-- BEGIN --
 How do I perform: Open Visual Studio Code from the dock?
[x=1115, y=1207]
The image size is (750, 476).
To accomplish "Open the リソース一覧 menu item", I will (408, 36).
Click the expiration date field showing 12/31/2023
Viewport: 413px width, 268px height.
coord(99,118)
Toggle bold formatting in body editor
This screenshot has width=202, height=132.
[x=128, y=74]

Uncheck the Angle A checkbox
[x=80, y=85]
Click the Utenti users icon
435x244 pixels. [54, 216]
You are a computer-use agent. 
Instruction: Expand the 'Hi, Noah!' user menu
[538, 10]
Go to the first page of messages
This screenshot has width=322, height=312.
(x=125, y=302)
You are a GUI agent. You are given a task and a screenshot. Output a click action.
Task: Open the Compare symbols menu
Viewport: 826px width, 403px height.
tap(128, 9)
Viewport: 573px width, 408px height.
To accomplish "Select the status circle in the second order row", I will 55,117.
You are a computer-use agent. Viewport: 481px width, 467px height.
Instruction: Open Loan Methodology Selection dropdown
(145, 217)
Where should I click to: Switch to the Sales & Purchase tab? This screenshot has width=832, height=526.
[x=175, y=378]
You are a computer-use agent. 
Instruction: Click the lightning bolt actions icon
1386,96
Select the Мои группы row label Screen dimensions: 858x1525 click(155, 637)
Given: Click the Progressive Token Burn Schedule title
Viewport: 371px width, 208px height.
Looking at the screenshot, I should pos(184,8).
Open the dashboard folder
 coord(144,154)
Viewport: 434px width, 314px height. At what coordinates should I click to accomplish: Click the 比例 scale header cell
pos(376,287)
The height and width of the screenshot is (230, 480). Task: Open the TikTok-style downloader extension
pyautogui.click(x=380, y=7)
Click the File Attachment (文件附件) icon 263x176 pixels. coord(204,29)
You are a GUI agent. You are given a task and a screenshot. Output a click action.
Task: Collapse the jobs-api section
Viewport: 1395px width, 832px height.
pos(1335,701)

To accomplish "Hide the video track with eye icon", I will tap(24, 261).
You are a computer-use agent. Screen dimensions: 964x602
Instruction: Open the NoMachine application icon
-- END --
WHAT YOU SHOULD DO ::
Copy the records above line for line, without changing anything.

OUTPUT FOR THIS EXERCISE ::
 How do I perform: Open Visual Studio Code from the dock?
[x=1115, y=1207]
The image size is (750, 476).
To accomplish "Open the リソース一覧 menu item", I will (408, 36).
Click the expiration date field showing 12/31/2023
Viewport: 413px width, 268px height.
coord(99,118)
Toggle bold formatting in body editor
This screenshot has width=202, height=132.
[x=128, y=74]

Uncheck the Angle A checkbox
[x=80, y=85]
Click the Utenti users icon
435x244 pixels. [54, 216]
You are a computer-use agent. 
Instruction: Expand the 'Hi, Noah!' user menu
[538, 10]
Go to the first page of messages
This screenshot has width=322, height=312.
(x=125, y=302)
You are a GUI agent. You are given a task and a screenshot. Output a click action.
Task: Open the Compare symbols menu
Viewport: 826px width, 403px height.
tap(128, 9)
Viewport: 573px width, 408px height.
To accomplish "Select the status circle in the second order row", I will 55,117.
You are a computer-use agent. Viewport: 481px width, 467px height.
Instruction: Open Loan Methodology Selection dropdown
(145, 217)
Where should I click to: Switch to the Sales & Purchase tab? This screenshot has width=832, height=526.
[x=175, y=378]
You are a computer-use agent. 
Instruction: Click the lightning bolt actions icon
1386,96
Select the Мои группы row label Screen dimensions: 858x1525 click(155, 637)
Given: Click the Progressive Token Burn Schedule title
Viewport: 371px width, 208px height.
Looking at the screenshot, I should pos(184,8).
Open the dashboard folder
 coord(144,154)
Viewport: 434px width, 314px height. At what coordinates should I click to accomplish: Click the 比例 scale header cell
pos(376,287)
The height and width of the screenshot is (230, 480). Task: Open the TikTok-style downloader extension
pyautogui.click(x=380, y=7)
Click the File Attachment (文件附件) icon 263x176 pixels. coord(204,29)
You are a GUI agent. You are given a task and a screenshot. Output a click action.
Task: Collapse the jobs-api section
Viewport: 1395px width, 832px height.
pos(1335,701)

To accomplish "Hide the video track with eye icon", I will tap(24, 261).
You are a computer-use agent. Screen dimensions: 964x602
Instruction: Open the NoMachine application icon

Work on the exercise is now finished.